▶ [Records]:
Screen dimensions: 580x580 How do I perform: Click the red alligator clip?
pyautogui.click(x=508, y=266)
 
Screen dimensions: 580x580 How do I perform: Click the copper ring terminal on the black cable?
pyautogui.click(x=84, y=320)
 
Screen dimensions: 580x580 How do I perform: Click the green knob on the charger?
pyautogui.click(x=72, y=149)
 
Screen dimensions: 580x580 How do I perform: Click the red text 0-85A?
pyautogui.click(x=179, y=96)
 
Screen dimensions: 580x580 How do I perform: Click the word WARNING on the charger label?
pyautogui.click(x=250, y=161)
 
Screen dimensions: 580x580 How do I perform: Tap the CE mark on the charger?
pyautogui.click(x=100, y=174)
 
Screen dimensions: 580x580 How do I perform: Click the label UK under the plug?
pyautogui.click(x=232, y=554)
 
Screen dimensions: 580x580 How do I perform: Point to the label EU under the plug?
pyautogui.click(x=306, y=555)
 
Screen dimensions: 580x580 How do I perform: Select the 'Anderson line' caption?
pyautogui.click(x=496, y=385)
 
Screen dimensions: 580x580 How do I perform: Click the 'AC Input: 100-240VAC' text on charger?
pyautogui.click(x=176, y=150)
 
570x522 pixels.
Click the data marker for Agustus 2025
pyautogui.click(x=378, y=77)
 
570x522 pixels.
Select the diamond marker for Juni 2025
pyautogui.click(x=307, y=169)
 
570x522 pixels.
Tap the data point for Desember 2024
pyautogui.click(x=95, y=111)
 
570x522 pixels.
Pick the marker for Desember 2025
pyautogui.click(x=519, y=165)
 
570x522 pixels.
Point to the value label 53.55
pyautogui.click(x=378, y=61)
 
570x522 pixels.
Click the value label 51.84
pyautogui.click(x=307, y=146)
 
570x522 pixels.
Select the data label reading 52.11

▶ [Job]: Copy only the lines starting at the line that contains "Screen dimensions: 580x580 How do I perform: Tap" and ending at the line that contains "pyautogui.click(x=378, y=77)", requests included. Multiply every x and y coordinate in the answers by 1.55, rounding each to a whole number with halves rounded up.

▶ [Written answer]:
Screen dimensions: 580x580 How do I perform: Tap the CE mark on the charger?
pyautogui.click(x=155, y=270)
 
Screen dimensions: 580x580 How do I perform: Click the label UK under the plug?
pyautogui.click(x=360, y=859)
 
Screen dimensions: 580x580 How do I perform: Point to the label EU under the plug?
pyautogui.click(x=474, y=860)
 
Screen dimensions: 580x580 How do I perform: Select the 'Anderson line' caption?
pyautogui.click(x=769, y=597)
 
Screen dimensions: 580x580 How do I perform: Click the 'AC Input: 100-240VAC' text on charger?
pyautogui.click(x=273, y=233)
 
570x522 pixels.
Click the data marker for Agustus 2025
pyautogui.click(x=586, y=119)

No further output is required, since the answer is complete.